Auparavant, Ralph Finckler, 81 ans, s’est interrogé: “que serait-il arrivé s’il n’y avait pas eu le combat et le sacrifice de milliers de Guy Môquet?” Il a affirmé aux lycéens que “leur bien le plus précieux est la liberté” et qu’ils allaient devoir “devenir à leur tour les passeurs de mémoire”.
( Sources: Associated Press)
J’ai entendu dire qu’un psychologue était opposé à la lecture de la lettre car elle pourrait engendrer des suicides chez les ados… Personnellement, j’avais en effet trouvé qu’elle faisait l’apologie de “soyez forts, n’ayez pas peur de mourir”… et je ne serais donc pas surprise que le psy ait raison…
Comme d’autres, je trouve que le contenu “historique” de la lettre est faible (il vaudrait mieux étudier son côté “littéraire”). Elle a cependant l’avantage de permettre de parler cette période… qui cependant a ma connaissance fait déjà partie du programme de Terminale…

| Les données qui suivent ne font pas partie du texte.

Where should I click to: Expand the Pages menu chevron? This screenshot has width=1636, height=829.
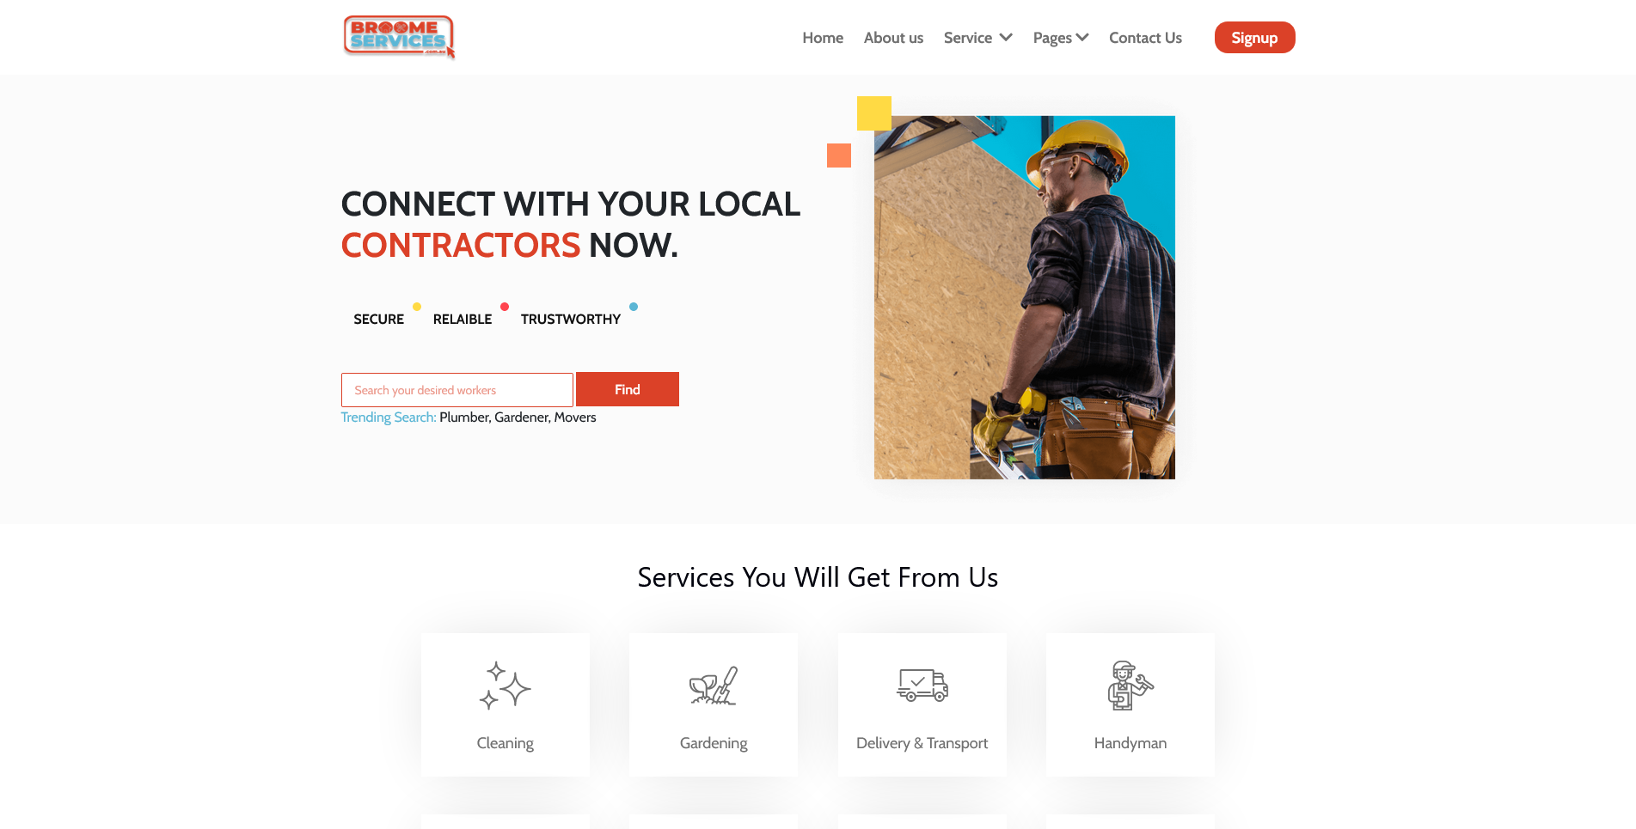[1082, 38]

Après, l’obligation de lire cette lettre… On en revient toujours et encore à l’ingérance sans fin de notre cher président… Mais je suis aussi d’accord pour admettre que si quelqu’un de gauche avait demandé la même lecture, ça aurait posé moins de problèmes… Mais il n’est pas sûr que cette personne aurait “osé” demander cette lecture…
Quant à Maurice Druon… je n’ai pas vécu (merci) la période et je ne suis pas une grande adepte de mes leçons d’histoire… donc je ne referai pas le procès Papon mais… je dois avouer que chercher systématiquement des responsabilités individuelles m’inquiète car c’est souvent le procès d’un système… (vous savez, dans une assoc, c’est aussi toujours le président qui va en taule… pas forcément ceux qui sont à l’origine des problèmes…). Bref, j’ai tendance à trouver la chanson de Goldman criante de vérité…
Et si j’étais né en 17 à Leidenstadt
Sur les ruines d’un champ de bataille
Aurais-je été meilleur ou pire que ces gens
Si j’avais été allemand ?
Bercé d’humiliation, de haine et d’ignorance
Nourri de rêves de revanche
Aurais-je été de ces improbables consciences
Larmes au milieu d’un torrent
bertrand dit:Maurice Druon dit:Mais les professeurs sont des employés de l'État et ils doivent faire ce que le gouvernement leur demande.
J'ai entendu Maurice dire le contraire ce matin sur France Info
Krka dit:bertrand dit:Maurice Druon dit:Mais les professeurs sont des employés de l'État et ils doivent faire ce que le gouvernement leur demande.
J'ai entendu Maurice dire le contraire ce matin sur France Info
Sources: Le Figaro. j'ai pointé l'entretien en ligne.
Maintenant il a le droit de changer d'avis d'autant plus que Xavier Darcos a lui même affirmé aujourd'hui que la lecture de la lettre n'avait rien d'obligatoire.